Extract the rows word for word, from the line containing "You are a computer-use" through the last row, including both ends. Leave the pictures out of your answer.
───── Data supplied ─────
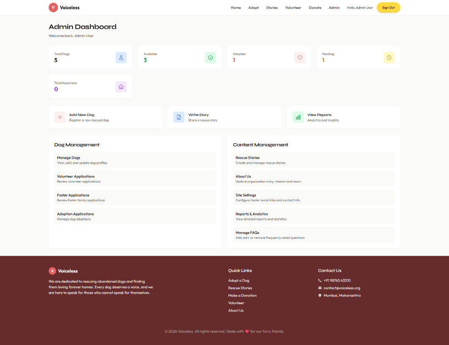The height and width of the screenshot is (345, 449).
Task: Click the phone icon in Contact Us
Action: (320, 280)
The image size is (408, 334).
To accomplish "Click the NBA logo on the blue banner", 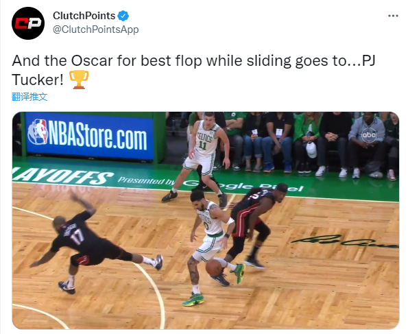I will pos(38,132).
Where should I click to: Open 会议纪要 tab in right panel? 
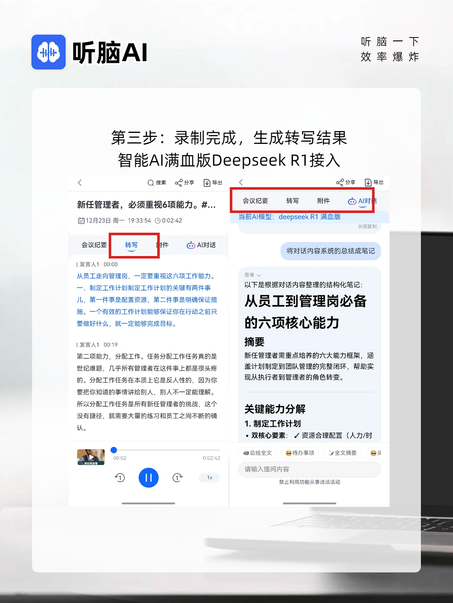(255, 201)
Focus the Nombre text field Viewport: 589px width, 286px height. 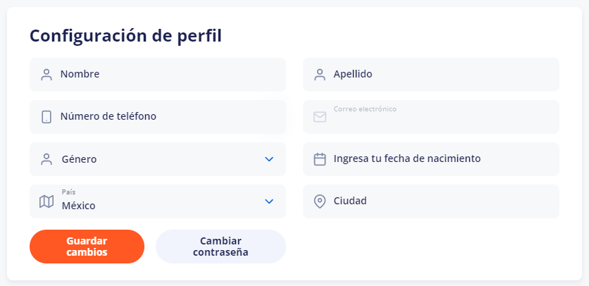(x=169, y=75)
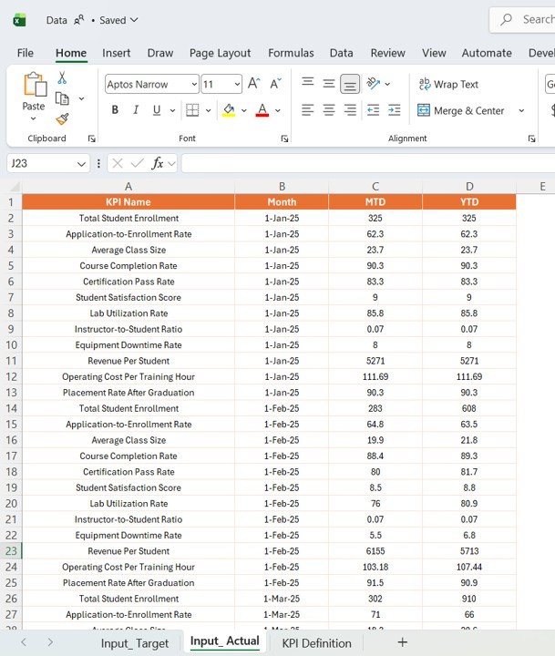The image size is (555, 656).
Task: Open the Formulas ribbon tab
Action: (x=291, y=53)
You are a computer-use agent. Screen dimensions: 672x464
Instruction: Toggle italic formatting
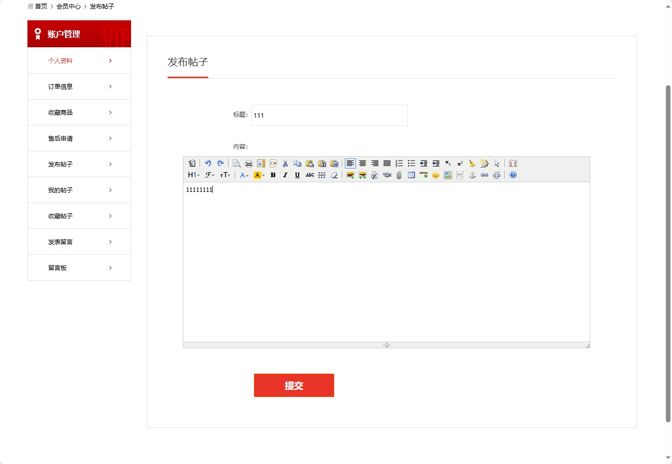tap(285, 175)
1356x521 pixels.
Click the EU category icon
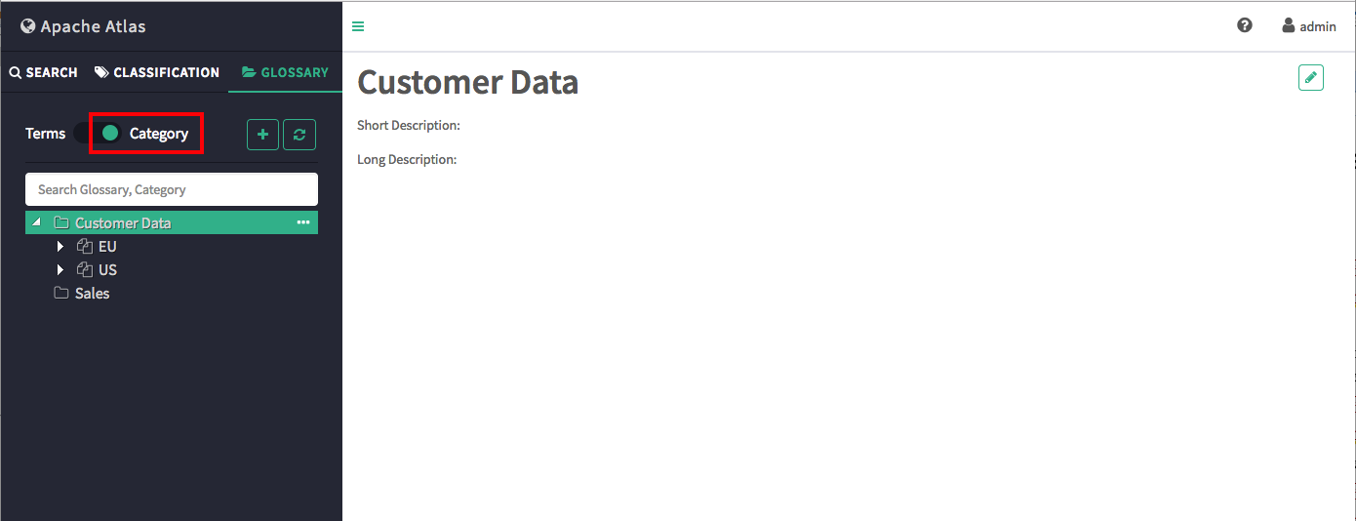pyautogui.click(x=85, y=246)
─────
### [Final result]
You are a computer-use agent. Screen dimensions: 672x464
Instruction: Toggle italic formatting
tap(285, 175)
1356x521 pixels.
Click the EU category icon
pyautogui.click(x=85, y=246)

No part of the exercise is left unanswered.